Print out all the records, word for word.

-- DATA RECORDS follows --

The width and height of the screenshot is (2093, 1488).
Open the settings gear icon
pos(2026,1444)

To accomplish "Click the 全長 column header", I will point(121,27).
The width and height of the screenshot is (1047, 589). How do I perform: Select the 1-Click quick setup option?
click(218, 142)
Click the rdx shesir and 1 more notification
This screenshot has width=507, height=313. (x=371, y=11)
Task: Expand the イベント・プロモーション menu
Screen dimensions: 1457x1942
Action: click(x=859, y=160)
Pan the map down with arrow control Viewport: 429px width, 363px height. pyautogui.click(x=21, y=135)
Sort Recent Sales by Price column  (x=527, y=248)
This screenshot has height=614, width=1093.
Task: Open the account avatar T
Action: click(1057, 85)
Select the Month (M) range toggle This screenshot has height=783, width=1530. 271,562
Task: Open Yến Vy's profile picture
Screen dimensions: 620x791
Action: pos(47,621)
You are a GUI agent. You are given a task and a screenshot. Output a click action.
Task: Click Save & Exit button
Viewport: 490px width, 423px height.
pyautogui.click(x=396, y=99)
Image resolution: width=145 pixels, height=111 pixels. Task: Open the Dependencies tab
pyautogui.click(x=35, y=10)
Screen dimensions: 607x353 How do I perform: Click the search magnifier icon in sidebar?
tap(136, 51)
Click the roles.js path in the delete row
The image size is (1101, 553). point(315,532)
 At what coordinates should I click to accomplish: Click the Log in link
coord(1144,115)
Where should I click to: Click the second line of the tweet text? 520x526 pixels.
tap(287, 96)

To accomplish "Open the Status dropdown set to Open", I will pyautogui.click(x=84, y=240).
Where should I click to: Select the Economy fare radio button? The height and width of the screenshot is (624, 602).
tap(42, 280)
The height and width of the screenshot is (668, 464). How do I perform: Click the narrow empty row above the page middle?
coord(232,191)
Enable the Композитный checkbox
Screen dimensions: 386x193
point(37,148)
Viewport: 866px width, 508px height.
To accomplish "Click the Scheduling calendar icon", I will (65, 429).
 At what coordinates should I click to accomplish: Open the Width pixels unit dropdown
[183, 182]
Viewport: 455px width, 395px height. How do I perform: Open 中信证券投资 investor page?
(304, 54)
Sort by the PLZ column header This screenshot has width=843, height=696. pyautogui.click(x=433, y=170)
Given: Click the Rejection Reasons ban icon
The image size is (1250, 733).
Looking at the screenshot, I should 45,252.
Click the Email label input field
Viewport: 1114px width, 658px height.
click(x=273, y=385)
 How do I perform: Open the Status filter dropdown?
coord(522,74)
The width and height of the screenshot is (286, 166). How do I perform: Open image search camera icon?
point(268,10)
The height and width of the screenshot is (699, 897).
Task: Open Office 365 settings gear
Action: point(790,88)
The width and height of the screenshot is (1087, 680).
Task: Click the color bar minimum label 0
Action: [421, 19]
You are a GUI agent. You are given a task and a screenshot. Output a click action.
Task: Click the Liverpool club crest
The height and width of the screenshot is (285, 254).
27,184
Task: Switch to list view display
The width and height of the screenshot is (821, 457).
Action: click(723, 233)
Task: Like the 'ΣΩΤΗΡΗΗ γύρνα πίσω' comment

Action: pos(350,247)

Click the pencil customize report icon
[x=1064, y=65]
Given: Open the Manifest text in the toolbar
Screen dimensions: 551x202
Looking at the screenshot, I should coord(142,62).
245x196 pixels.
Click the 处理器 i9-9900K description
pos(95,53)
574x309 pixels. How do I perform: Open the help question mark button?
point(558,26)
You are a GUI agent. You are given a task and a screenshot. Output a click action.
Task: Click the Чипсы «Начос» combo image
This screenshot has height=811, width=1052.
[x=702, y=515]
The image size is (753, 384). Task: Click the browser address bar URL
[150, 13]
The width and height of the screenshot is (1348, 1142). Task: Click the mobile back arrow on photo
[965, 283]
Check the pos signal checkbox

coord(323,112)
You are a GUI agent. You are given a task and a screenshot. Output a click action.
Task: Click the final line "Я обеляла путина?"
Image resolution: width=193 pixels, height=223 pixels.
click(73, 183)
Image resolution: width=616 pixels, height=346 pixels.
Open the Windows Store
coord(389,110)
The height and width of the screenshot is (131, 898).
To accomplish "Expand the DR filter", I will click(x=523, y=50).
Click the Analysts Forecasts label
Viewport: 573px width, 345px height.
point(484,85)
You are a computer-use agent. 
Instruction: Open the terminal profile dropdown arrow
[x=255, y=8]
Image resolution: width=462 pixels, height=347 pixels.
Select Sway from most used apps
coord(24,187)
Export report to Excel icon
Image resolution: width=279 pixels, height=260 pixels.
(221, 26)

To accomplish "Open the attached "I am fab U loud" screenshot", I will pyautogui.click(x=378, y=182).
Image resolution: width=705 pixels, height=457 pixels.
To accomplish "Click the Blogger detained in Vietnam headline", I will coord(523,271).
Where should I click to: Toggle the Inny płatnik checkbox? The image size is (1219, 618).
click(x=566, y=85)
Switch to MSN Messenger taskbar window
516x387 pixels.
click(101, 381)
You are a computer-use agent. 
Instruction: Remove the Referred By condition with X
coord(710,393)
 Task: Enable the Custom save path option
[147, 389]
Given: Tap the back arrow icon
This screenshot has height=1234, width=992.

-- DATA RECORDS concluded --

◆ RESPONSE TO THIS TASK
The width and height of the screenshot is (2093, 1488).
Open the settings gear icon
pos(2026,1444)

To accomplish "Click the 全長 column header", I will point(121,27).
The width and height of the screenshot is (1047, 589). How do I perform: Select the 1-Click quick setup option?
click(218, 142)
Click the rdx shesir and 1 more notification
This screenshot has width=507, height=313. (x=371, y=11)
Task: Expand the イベント・プロモーション menu
Screen dimensions: 1457x1942
Action: click(x=859, y=160)
Pan the map down with arrow control Viewport: 429px width, 363px height. pyautogui.click(x=21, y=135)
Sort Recent Sales by Price column  (x=527, y=248)
This screenshot has height=614, width=1093.
Task: Open the account avatar T
Action: click(1057, 85)
Select the Month (M) range toggle This screenshot has height=783, width=1530. 271,562
Task: Open Yến Vy's profile picture
Screen dimensions: 620x791
Action: pos(47,621)
You are a GUI agent. You are given a task and a screenshot. Output a click action.
Task: Click Save & Exit button
Viewport: 490px width, 423px height.
pyautogui.click(x=396, y=99)
Image resolution: width=145 pixels, height=111 pixels. Task: Open the Dependencies tab
pyautogui.click(x=35, y=10)
Screen dimensions: 607x353 How do I perform: Click the search magnifier icon in sidebar?
tap(136, 51)
Click the roles.js path in the delete row
The image size is (1101, 553). point(315,532)
 At what coordinates should I click to accomplish: Click the Log in link
coord(1144,115)
Where should I click to: Click the second line of the tweet text? 520x526 pixels.
tap(287, 96)

To accomplish "Open the Status dropdown set to Open", I will pyautogui.click(x=84, y=240).
Where should I click to: Select the Economy fare radio button? The height and width of the screenshot is (624, 602).
tap(42, 280)
The height and width of the screenshot is (668, 464). How do I perform: Click the narrow empty row above the page middle?
coord(232,191)
Enable the Композитный checkbox
Screen dimensions: 386x193
point(37,148)
Viewport: 866px width, 508px height.
To accomplish "Click the Scheduling calendar icon", I will (65, 429).
 At what coordinates should I click to accomplish: Open the Width pixels unit dropdown
[183, 182]
Viewport: 455px width, 395px height. How do I perform: Open 中信证券投资 investor page?
(304, 54)
Sort by the PLZ column header This screenshot has width=843, height=696. pyautogui.click(x=433, y=170)
Given: Click the Rejection Reasons ban icon
The image size is (1250, 733).
Looking at the screenshot, I should 45,252.
Click the Email label input field
Viewport: 1114px width, 658px height.
click(x=273, y=385)
 How do I perform: Open the Status filter dropdown?
coord(522,74)
The width and height of the screenshot is (286, 166). How do I perform: Open image search camera icon?
point(268,10)
The height and width of the screenshot is (699, 897).
Task: Open Office 365 settings gear
Action: point(790,88)
The width and height of the screenshot is (1087, 680).
Task: Click the color bar minimum label 0
Action: [421, 19]
You are a GUI agent. You are given a task and a screenshot. Output a click action.
Task: Click the Liverpool club crest
The height and width of the screenshot is (285, 254).
27,184
Task: Switch to list view display
The width and height of the screenshot is (821, 457).
Action: click(723, 233)
Task: Like the 'ΣΩΤΗΡΗΗ γύρνα πίσω' comment

Action: pos(350,247)

Click the pencil customize report icon
[x=1064, y=65]
Given: Open the Manifest text in the toolbar
Screen dimensions: 551x202
Looking at the screenshot, I should coord(142,62).
245x196 pixels.
Click the 处理器 i9-9900K description
pos(95,53)
574x309 pixels. How do I perform: Open the help question mark button?
point(558,26)
You are a GUI agent. You are given a task and a screenshot. Output a click action.
Task: Click the Чипсы «Начос» combo image
This screenshot has height=811, width=1052.
[x=702, y=515]
The image size is (753, 384). Task: Click the browser address bar URL
[150, 13]
The width and height of the screenshot is (1348, 1142). Task: Click the mobile back arrow on photo
[965, 283]
Check the pos signal checkbox

coord(323,112)
You are a GUI agent. You are given a task and a screenshot. Output a click action.
Task: Click the final line "Я обеляла путина?"
Image resolution: width=193 pixels, height=223 pixels.
click(73, 183)
Image resolution: width=616 pixels, height=346 pixels.
Open the Windows Store
coord(389,110)
The height and width of the screenshot is (131, 898).
To accomplish "Expand the DR filter", I will click(x=523, y=50).
Click the Analysts Forecasts label
Viewport: 573px width, 345px height.
point(484,85)
You are a computer-use agent. 
Instruction: Open the terminal profile dropdown arrow
[x=255, y=8]
Image resolution: width=462 pixels, height=347 pixels.
Select Sway from most used apps
coord(24,187)
Export report to Excel icon
Image resolution: width=279 pixels, height=260 pixels.
(221, 26)

To accomplish "Open the attached "I am fab U loud" screenshot", I will pyautogui.click(x=378, y=182).
Image resolution: width=705 pixels, height=457 pixels.
To accomplish "Click the Blogger detained in Vietnam headline", I will coord(523,271).
Where should I click to: Toggle the Inny płatnik checkbox? The image size is (1219, 618).
click(x=566, y=85)
Switch to MSN Messenger taskbar window
516x387 pixels.
click(101, 381)
You are a computer-use agent. 
Instruction: Remove the Referred By condition with X
coord(710,393)
 Task: Enable the Custom save path option
[147, 389]
Given: Tap the back arrow icon
This screenshot has height=1234, width=992.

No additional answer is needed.